Photographer Alison Shaw’s blog on April 21 featured a post by partner Sue Dawson. “I brag about never getting even one day off during our busy season, which starts every year on Memorial Day weekend,” she wrote. “So there’s gotta be a really good reason for me to open our doors three weeks ahead of schedule.” The reason, she went on, was the inaugural show by a group of nine photographers that Alison has been mentoring since 2013. The show would be the culmination of the time the nine men and women spent with Ms. Shaw, and with one another.
Judging by the packed space and the enthusiastic crowd, the show — which opened at the Alison Shaw Gallery in Oak Bluffs on Sunday, May 3 — was a roaring success.
The nine artists — Karla Bernstein, Doug Burke, Diane Collins, Estelle Disch, Kate Griswold, Steven Koppel, David Matthews, Gwen Norton, and Jean Schnell — are showcasing a diverse selection of work in both black and white and color, with subjects ranging from wild horses to the deserted Marine Hospital in Vineyard Haven. The show will remain up until May 22.

PARTS OF THE EXERCISE ::
**a.** Rewrite the part of the article on the photography show starting at "The nine artists" and ending at "until May 22.", putting "fishing boats" in place of "wild horses".
**b.** According to the article on the photography show, where and on what date did the show open?

GIVEN RECORDS ::
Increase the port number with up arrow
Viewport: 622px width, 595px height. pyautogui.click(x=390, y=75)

==

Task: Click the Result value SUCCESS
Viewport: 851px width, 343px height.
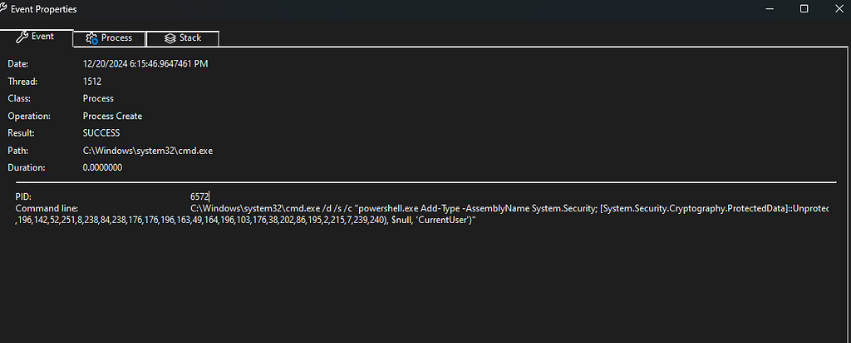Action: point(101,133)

ANSWER SET ::
**a.**
The nine artists — Karla Bernstein, Doug Burke, Diane Collins, Estelle Disch, Kate Griswold, Steven Koppel, David Matthews, Gwen Norton, and Jean Schnell — are showcasing a diverse selection of work in both black and white and color, with subjects ranging from fishing boats to the deserted Marine Hospital in Vineyard Haven. The show will remain up until May 22.

**b.** At the Alison Shaw Gallery in Oak Bluffs on Sunday, May 3.